No mocks. No vi.mock. No implicit module state. Every input is visible in the test body. Every output is verifiable. The test is the specification: it tells you exactly what createCustomer expects and what it produces.

If you want to test the real createCustomerLabel from core, you use it directly:

import { createCustomerLabel } from 'core';

it('uses real label builder', () => {
  const result = createCustomer('42', {
    countryCode: 'LT',
    buildLabel: createCustomerLabel,
  });

  expect(result.label).toBe('LT:customer:42');
});

Now that test is an integration test, explicit about what it uses, not hiding it behind a module mock.

What This Costs and Why It Is Worth It

Passing dependencies as parameters means your functions take more arguments. Some teams resist this because it "complicates the API." That objection is wrong.

The complication was always there. You were just hiding it. A function that secretly reads from an environment variable or calls an external API is not a simple function - it is a simple-looking function with hidden complexity. Making that complexity explicit in the signature does not add to the cognitive load, it moves it from implicit to visible.

The benefit is that your tests become verifiable contracts. You can write a failing test before changing implementation. You can read any test in isolation and know exactly what it covers. You can add a dependency to a function and immediately see which tests need updating. The compiler tells you.

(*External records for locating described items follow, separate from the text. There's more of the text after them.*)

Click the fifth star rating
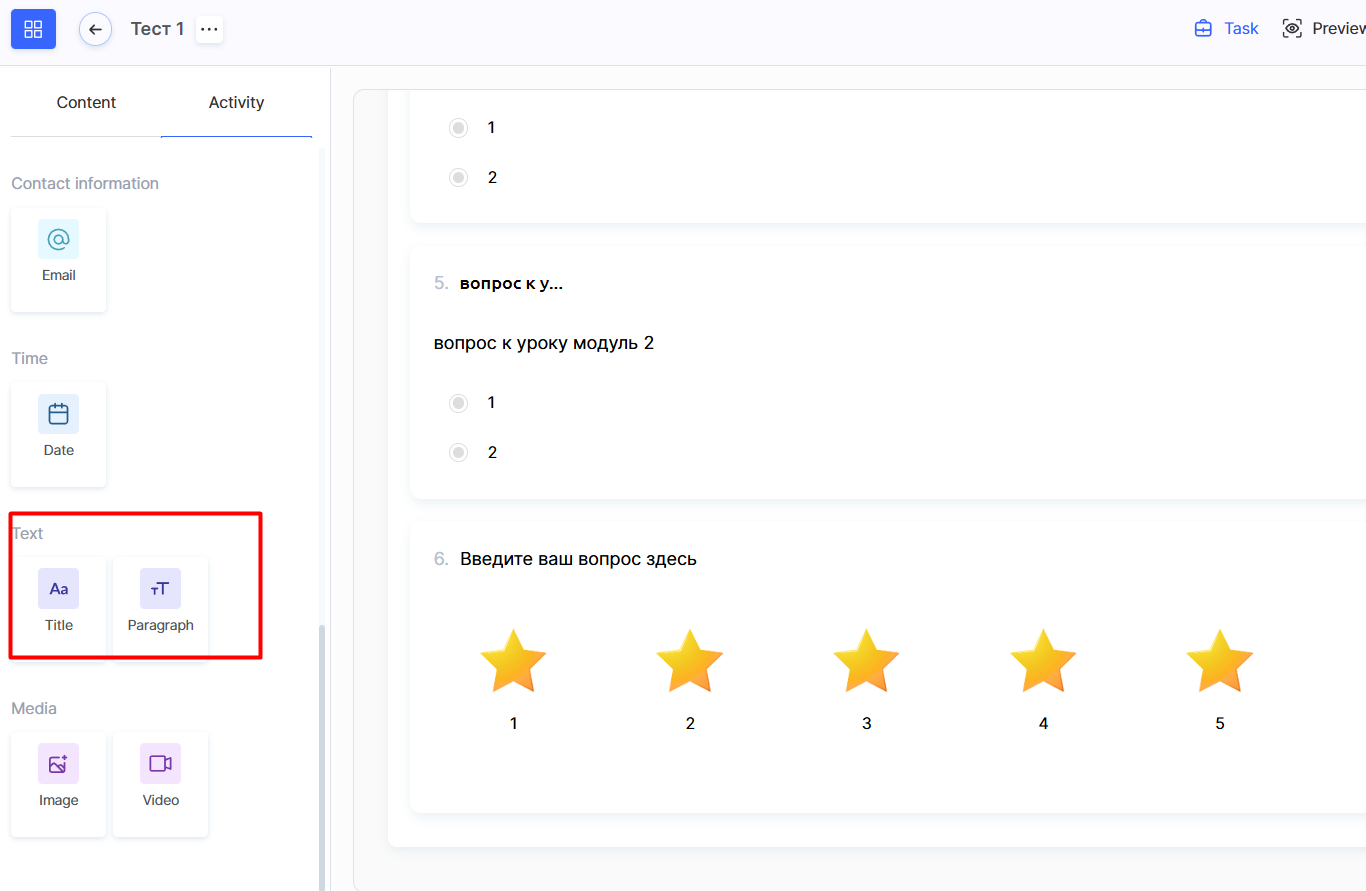 1219,662
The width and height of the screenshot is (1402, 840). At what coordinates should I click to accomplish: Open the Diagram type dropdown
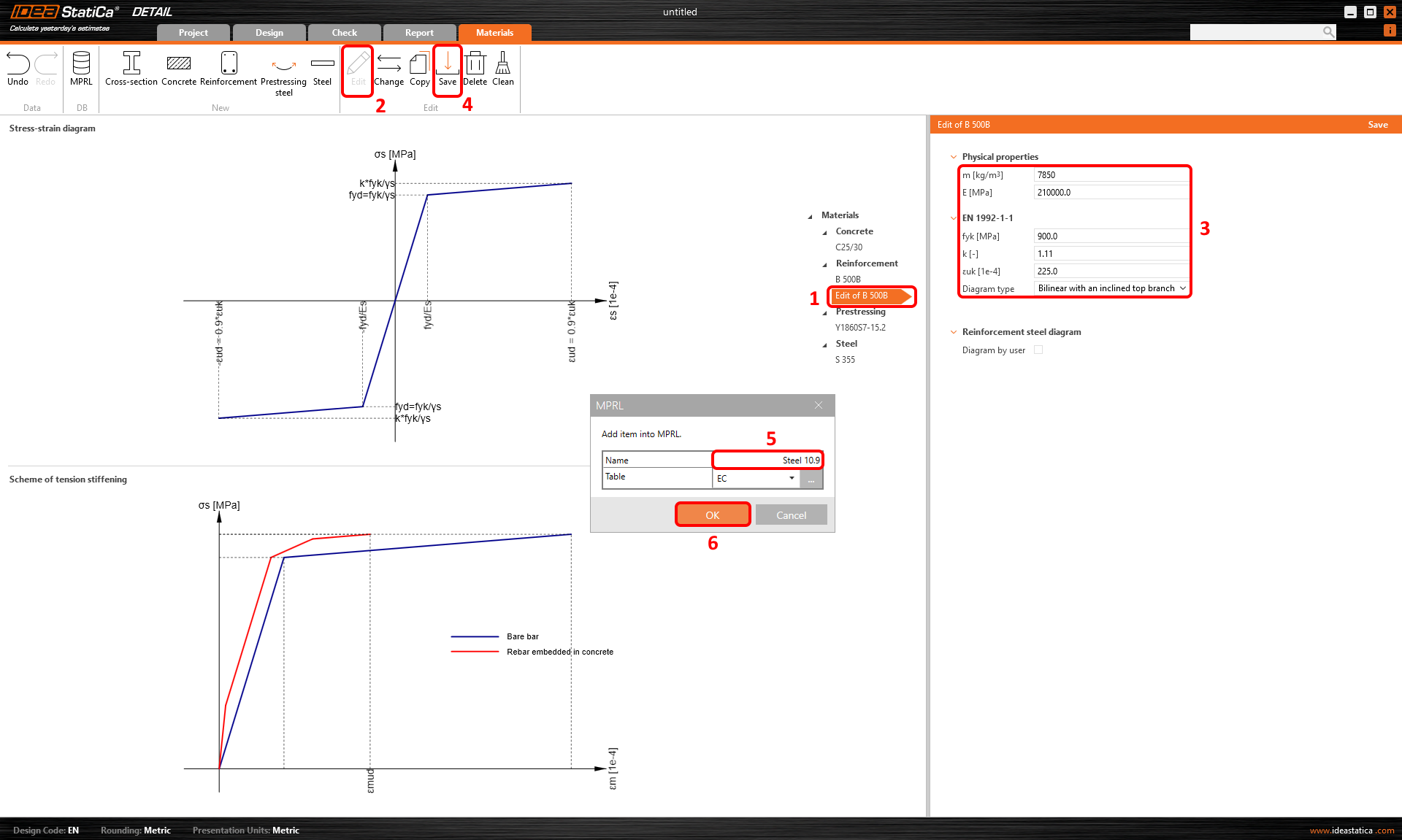coord(1111,288)
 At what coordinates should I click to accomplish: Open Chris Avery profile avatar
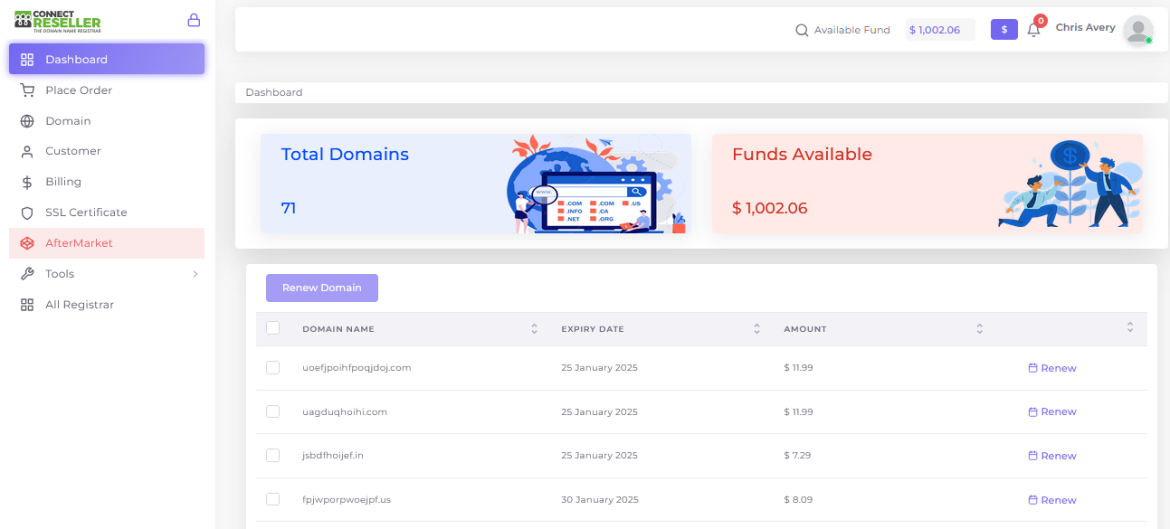[x=1137, y=30]
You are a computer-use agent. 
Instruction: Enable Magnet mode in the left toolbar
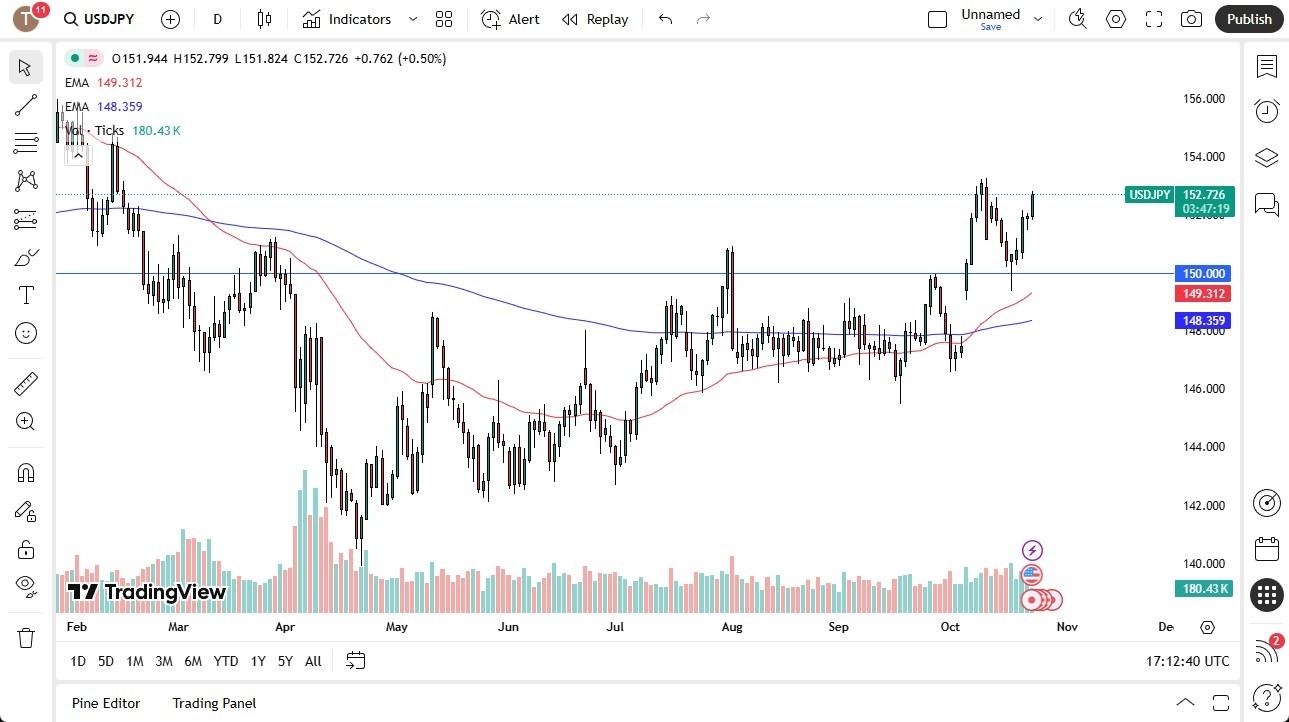pyautogui.click(x=25, y=472)
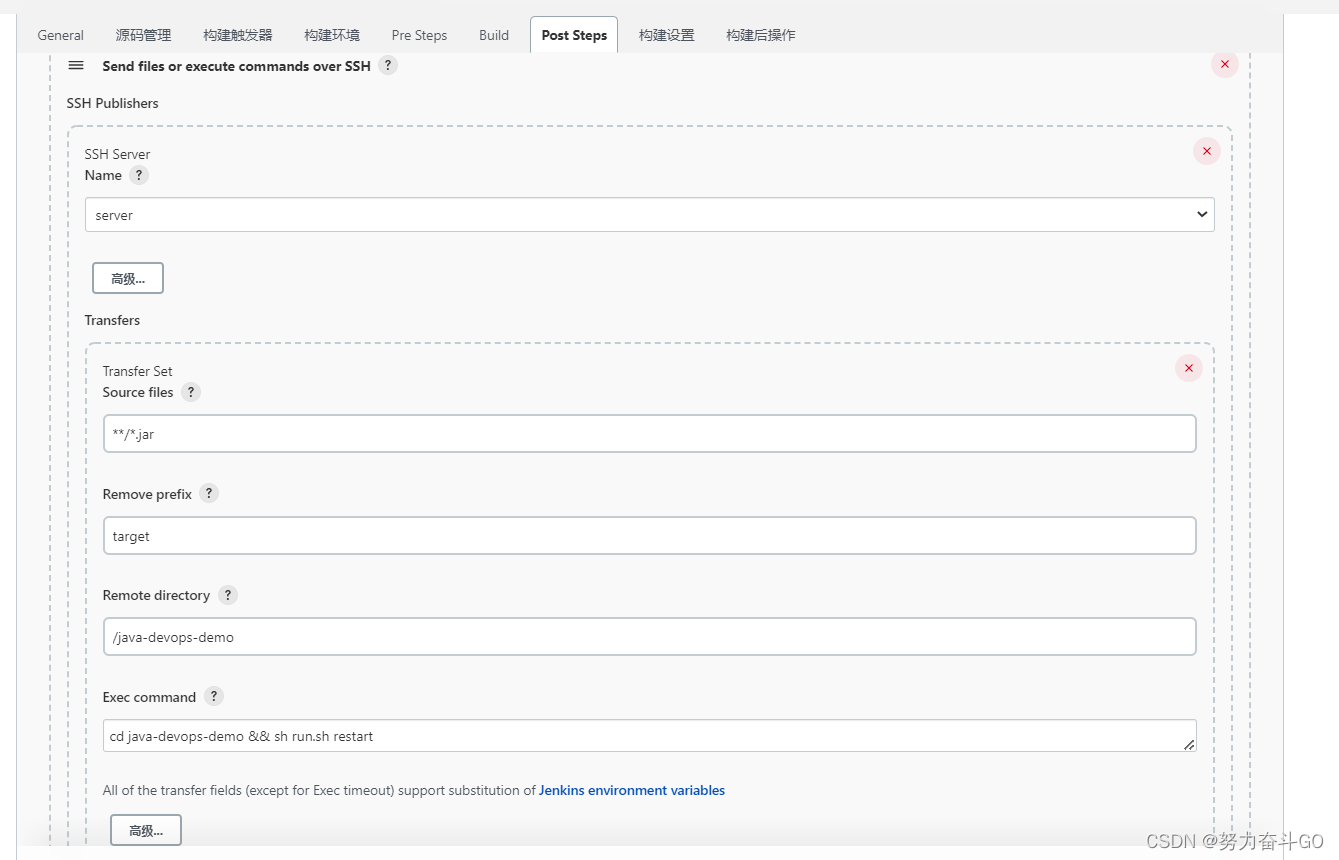Open help for Source files field
The image size is (1339, 860).
coord(191,392)

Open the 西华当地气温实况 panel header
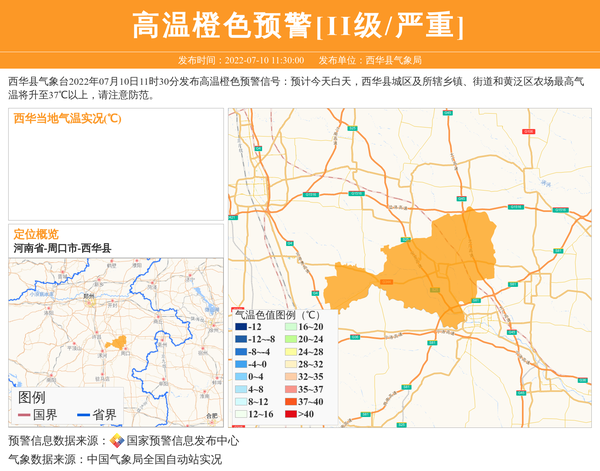(67, 119)
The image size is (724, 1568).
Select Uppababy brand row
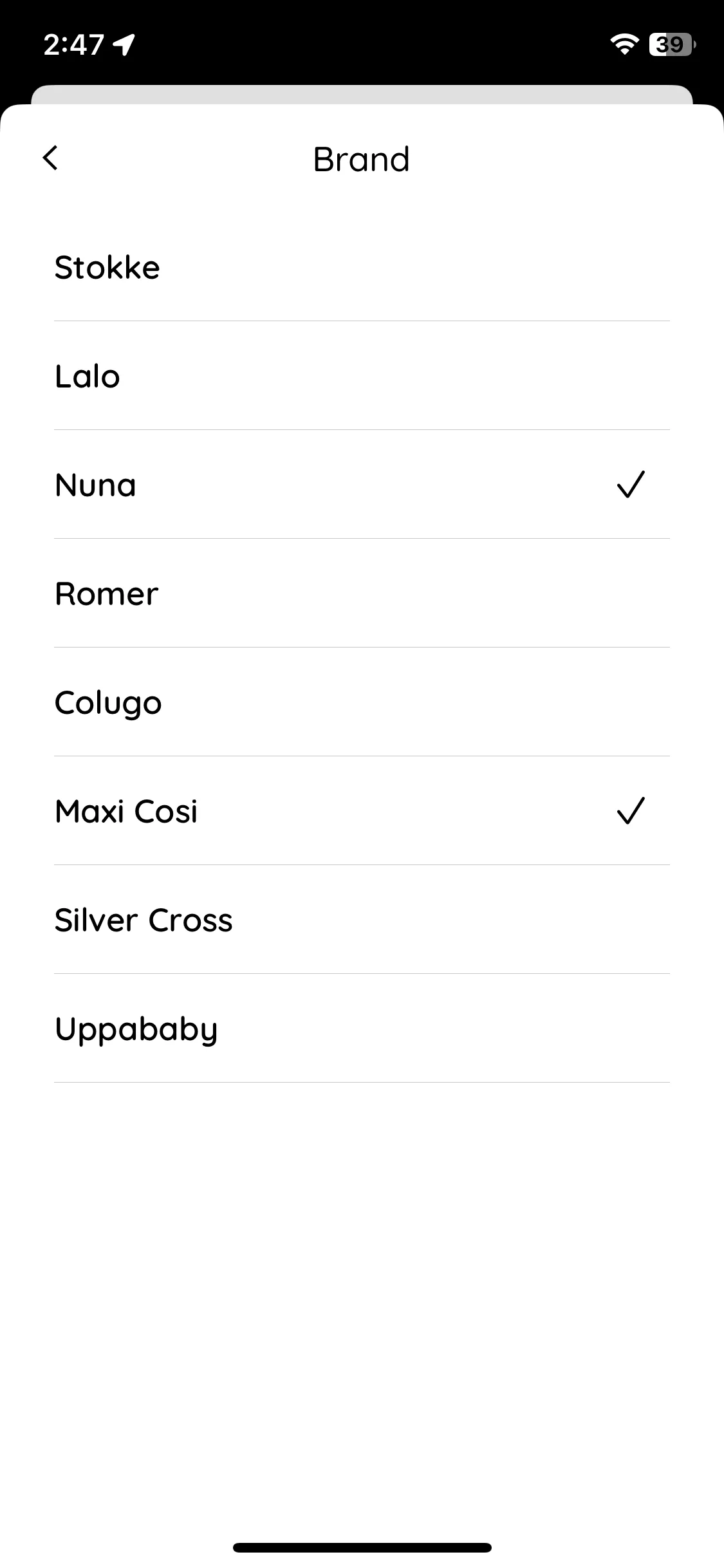362,1029
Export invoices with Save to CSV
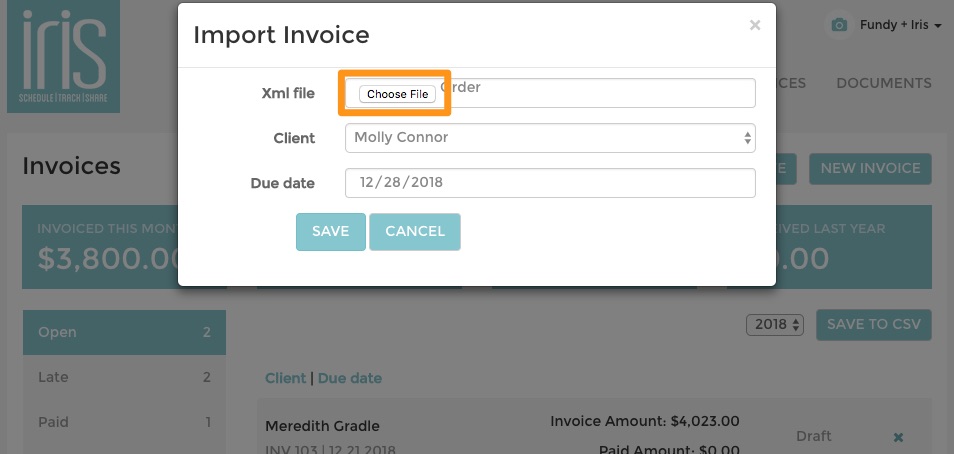The image size is (954, 454). [x=874, y=324]
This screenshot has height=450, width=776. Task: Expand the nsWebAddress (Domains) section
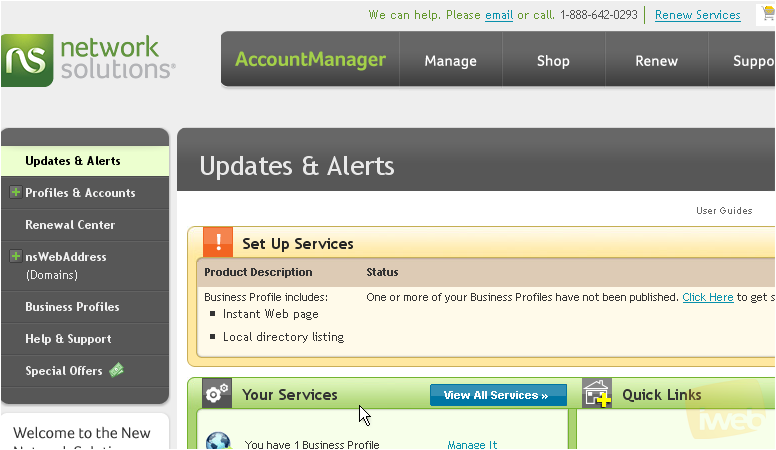16,256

Mocks are not free. They have a cost: tests that pass even when code is broken, test suites that lie, and modules that couple to each other through implicit global behavior. That cost compounds over time.

Pass dependencies as parameters. Write tests that read like specifications. Use mocks only when you have genuinely no other option - and when you reach for one, treat it as a signal that your design has a hidden dependency worth making explicit.